Four RCMP officers who responded to the 2014 shootings in Moncton, N.B., that claimed the lives of three of their colleagues are suing the attorney general of Canada for negligence.
Mathieu Daigle, Martine Benoit, Robert Nickerson and Shelly Mitchell say in the filings they were inadequately trained and outfitted to deal with a heavily armed shooter on June 4, 2014.
In motions filed with the Court of Queens Bench dated last week, the four say they suffer from post-traumatic stress disorder and other ailments and are seeking damages to be determined by the court.

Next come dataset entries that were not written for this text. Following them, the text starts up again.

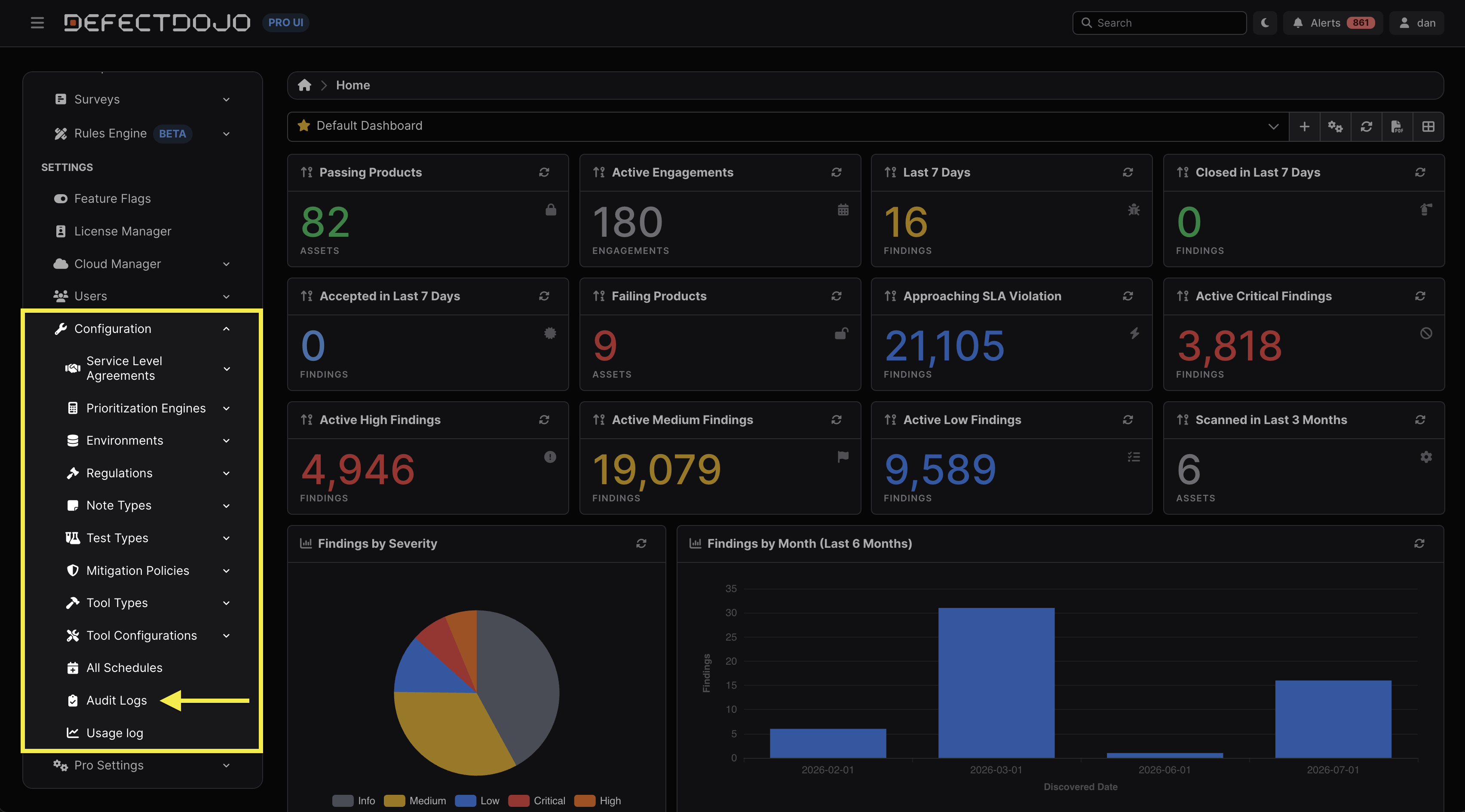Go to home breadcrumb icon

pos(305,85)
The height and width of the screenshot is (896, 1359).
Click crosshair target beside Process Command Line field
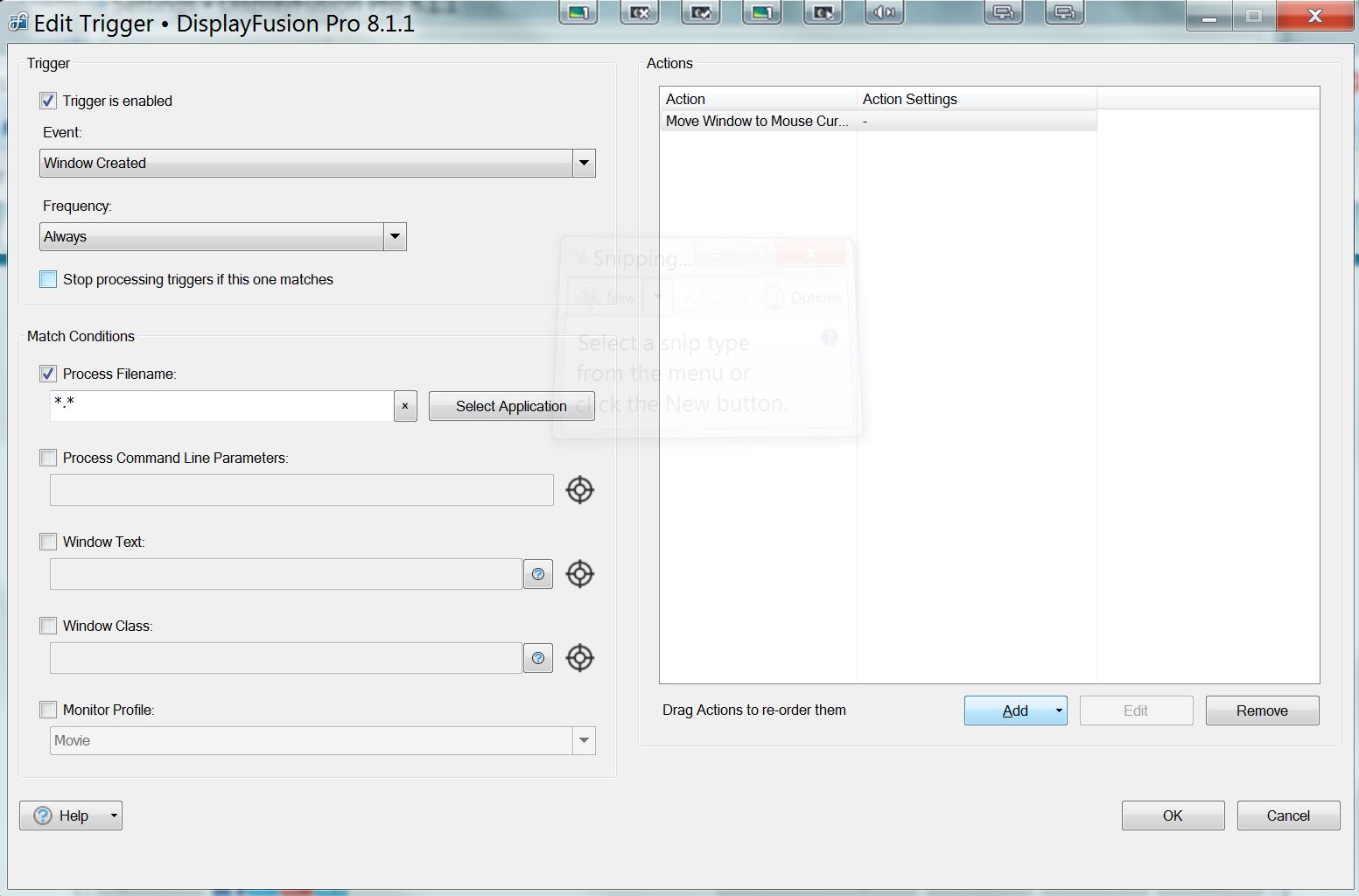[x=580, y=490]
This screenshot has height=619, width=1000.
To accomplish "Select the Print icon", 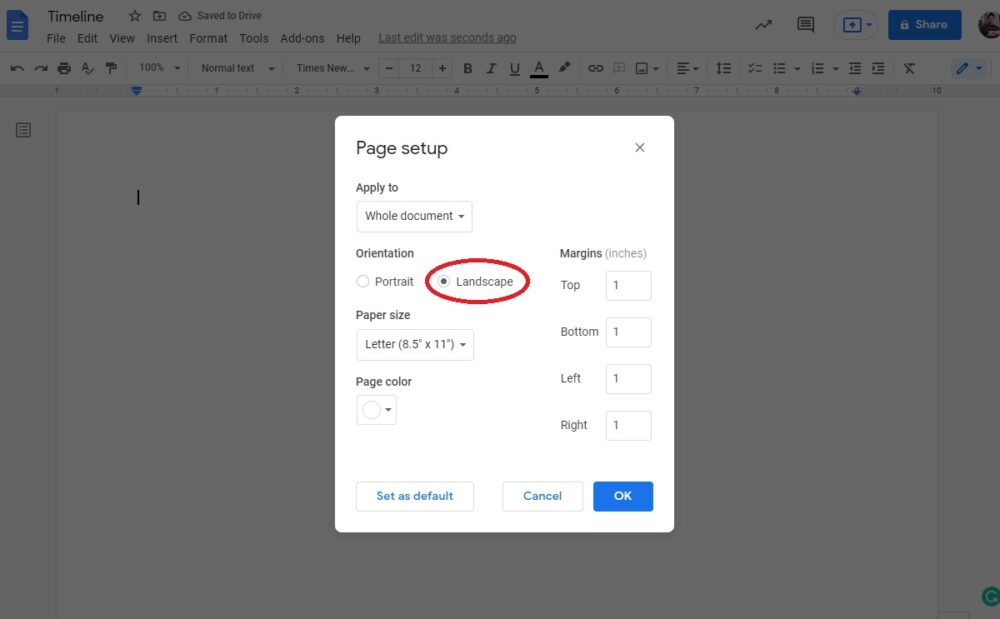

WATCH: Moncton shooting five years on: Where are we at with gun laws?
The four say a Sept. 29, 2017 conviction of the RCMP on Labour Code charges made clear that the RCMP did not act with due diligence in the rollout of carbines for members, putting their lives at risk.
In that ruling, Judge Leslie Jackson found the force guilty of failing to provide its members with the appropriate use-of-force equipment and user training when responding to an active threat or active shooter in an open environment.
Constables Fabrice Gevaudan, Dave Ross and Doug Larche were killed, while constables Eric Dubois and Darlene Goguen were wounded when Justin Bourque targeted police officers in hopes of sparking an anti-government rebellion.